PostPosted: Thu Sep 10, 2009 5:55 am
Reply with quote

This is the very simple query which I created to myself to remove the unreadable characters from table column, or any text, using DB2.

Unreadable characters how you know from X'00' to X'3F' and X'FF'.

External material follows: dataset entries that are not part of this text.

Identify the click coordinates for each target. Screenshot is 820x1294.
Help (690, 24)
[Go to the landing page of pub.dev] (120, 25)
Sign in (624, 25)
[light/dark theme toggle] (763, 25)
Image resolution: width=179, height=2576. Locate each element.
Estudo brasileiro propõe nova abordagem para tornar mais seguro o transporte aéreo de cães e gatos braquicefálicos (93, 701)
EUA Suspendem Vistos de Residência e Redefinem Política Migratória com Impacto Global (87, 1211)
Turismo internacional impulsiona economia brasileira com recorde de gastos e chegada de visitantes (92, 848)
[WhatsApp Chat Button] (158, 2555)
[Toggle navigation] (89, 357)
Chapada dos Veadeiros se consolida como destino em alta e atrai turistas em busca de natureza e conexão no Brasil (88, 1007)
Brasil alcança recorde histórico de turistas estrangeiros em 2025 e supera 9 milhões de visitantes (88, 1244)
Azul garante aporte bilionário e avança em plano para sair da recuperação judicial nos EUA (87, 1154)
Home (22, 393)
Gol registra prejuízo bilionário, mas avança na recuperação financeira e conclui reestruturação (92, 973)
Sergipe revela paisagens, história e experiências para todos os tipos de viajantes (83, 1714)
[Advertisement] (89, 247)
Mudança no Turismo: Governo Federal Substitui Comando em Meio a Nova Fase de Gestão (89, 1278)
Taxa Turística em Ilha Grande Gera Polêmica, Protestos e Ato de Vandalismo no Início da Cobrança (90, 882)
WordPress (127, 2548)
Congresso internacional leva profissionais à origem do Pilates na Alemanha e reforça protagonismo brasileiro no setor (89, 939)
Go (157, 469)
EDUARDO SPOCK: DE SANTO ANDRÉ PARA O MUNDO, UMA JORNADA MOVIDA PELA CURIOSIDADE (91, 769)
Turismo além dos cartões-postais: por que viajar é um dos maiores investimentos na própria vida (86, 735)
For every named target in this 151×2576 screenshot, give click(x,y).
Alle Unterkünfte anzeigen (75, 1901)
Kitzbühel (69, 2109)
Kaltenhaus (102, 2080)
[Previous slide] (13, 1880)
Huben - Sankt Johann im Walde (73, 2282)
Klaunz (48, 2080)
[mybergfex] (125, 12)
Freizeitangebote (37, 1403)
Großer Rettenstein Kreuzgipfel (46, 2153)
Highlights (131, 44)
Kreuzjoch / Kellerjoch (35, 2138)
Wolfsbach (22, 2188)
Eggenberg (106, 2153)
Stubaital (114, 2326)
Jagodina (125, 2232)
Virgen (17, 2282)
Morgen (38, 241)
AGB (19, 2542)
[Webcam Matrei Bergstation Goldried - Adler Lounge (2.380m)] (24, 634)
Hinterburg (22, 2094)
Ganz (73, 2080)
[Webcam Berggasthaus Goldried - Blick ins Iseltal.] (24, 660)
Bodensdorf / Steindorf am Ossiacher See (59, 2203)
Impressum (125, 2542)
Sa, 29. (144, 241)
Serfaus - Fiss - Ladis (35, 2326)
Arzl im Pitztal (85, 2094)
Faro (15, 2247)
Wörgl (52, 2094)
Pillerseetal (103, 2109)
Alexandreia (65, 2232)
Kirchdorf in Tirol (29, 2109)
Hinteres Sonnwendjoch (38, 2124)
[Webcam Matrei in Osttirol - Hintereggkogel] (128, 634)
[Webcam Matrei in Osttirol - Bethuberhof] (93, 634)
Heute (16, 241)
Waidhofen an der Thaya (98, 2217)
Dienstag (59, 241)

You can create an UDF based on this query:

Code:
select
text "Original Text",
hex(text) hx_org_text,
translate(text, chars_translate_to, chars_to_be_remove       ) trt_text,
hex(translate(text, chars_translate_to, chars_to_be_remove ) ) hx_trt_text,
replace
(translate(text, chars_translate_to, chars_to_be_remove),
    substr(chars_translate_to, 1, 1), '') "Cleared text"   

from
(select
   'This' || x'0024' || ' text' || x'213733' || ' is unreadable' || x'383912'  as text
   from sysibm.sysdummy1 ) tx

join

(select
x'000102030405060708090a0b0c0d0e0f' ||
x'101112131415161718191a1b1c1d1e1f' ||
x'202122232425262728292a2b2c2d2e2f' ||
x'303132333435363738393a3b3c3d3e3f' as chars_to_be_remove,
repeat(x'FF', 80) chars_translate_to
from sysibm.sysdummy1 ) gt
on 1 = 1


Lenny
Back to top
View user's profile Send private message
dick scherrer

Moderator Emeritus


Joined: 23 Nov 2006
Posts: 19244
Location: Inside the Matrix

PostPosted: Thu Sep 10, 2009 7:19 pm
Reply with quote

Hello,

Quote:
Unreadable characters how you know from X'00' to X'3F' and X'FF'.
There are many more than these. . . .

This is neither a UNIX nor Windows (ascii) environment and the character set is not sensitive to values "below spaces". For example x'59' and x'DA' are fairly useless as screen/report values. . .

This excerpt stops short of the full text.